*Task to carry out*. Only the lines below from the one containing "Image resolution: width=671" through the one containing "You are a computer-use" belong in the answer, set down exactly, with the pictures left out.

*Excerpted data*.
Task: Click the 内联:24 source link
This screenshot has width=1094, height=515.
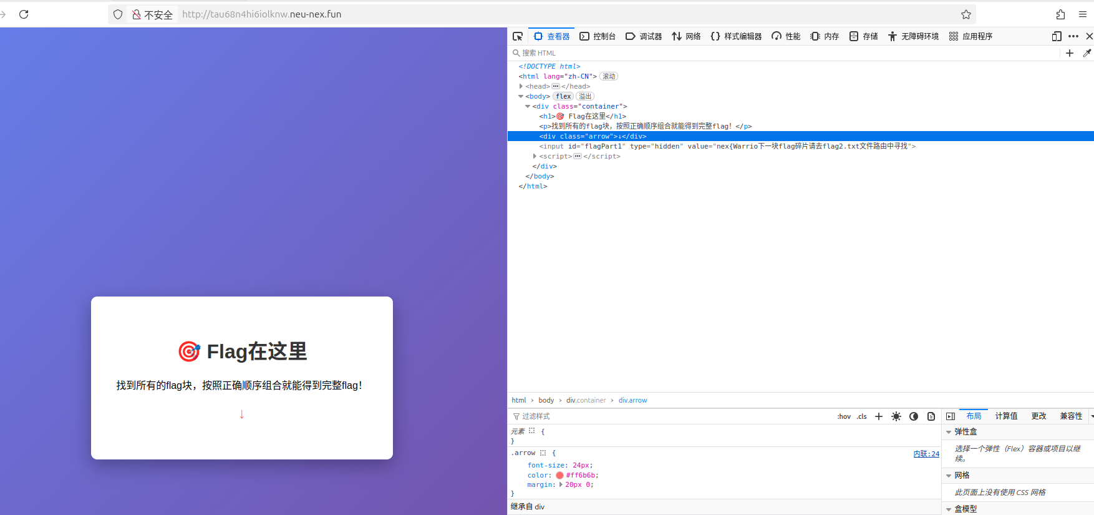Action: tap(926, 454)
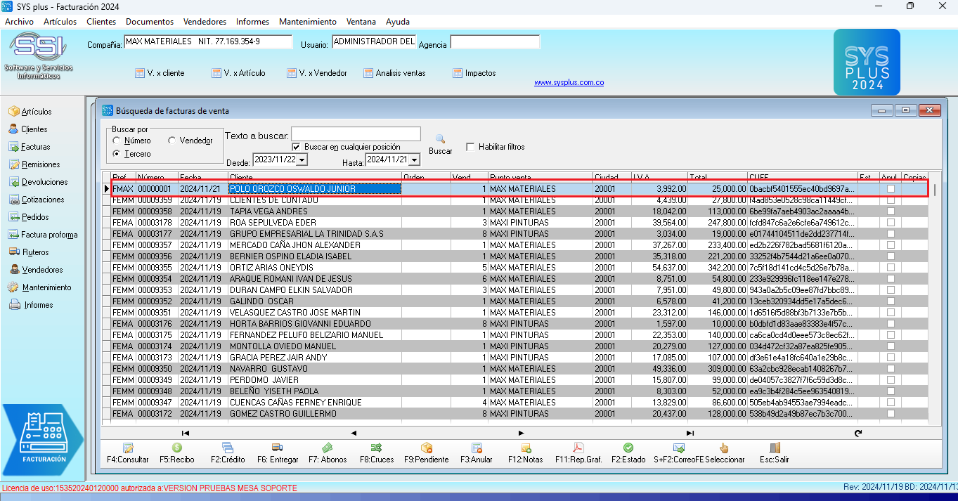Click the Texto a buscar input field
The height and width of the screenshot is (501, 958).
356,134
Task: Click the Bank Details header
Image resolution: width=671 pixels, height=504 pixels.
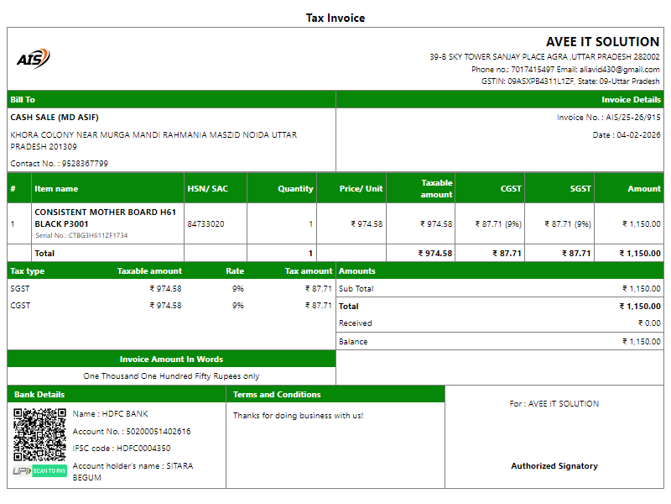Action: (38, 395)
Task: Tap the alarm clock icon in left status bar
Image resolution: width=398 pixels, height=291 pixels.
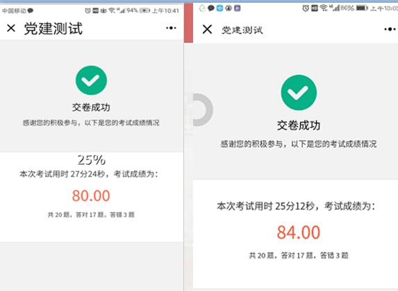Action: [88, 10]
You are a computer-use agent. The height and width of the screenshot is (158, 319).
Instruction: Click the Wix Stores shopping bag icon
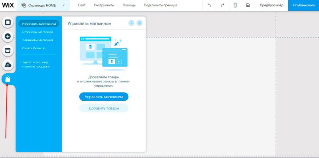click(8, 79)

*Task response*.
Image resolution: width=671 pixels, height=504 pixels.
Action: (38, 395)
Task: Tap the alarm clock icon in left status bar
Image resolution: width=398 pixels, height=291 pixels.
Action: [88, 10]
You are a computer-use agent. The height and width of the screenshot is (158, 319).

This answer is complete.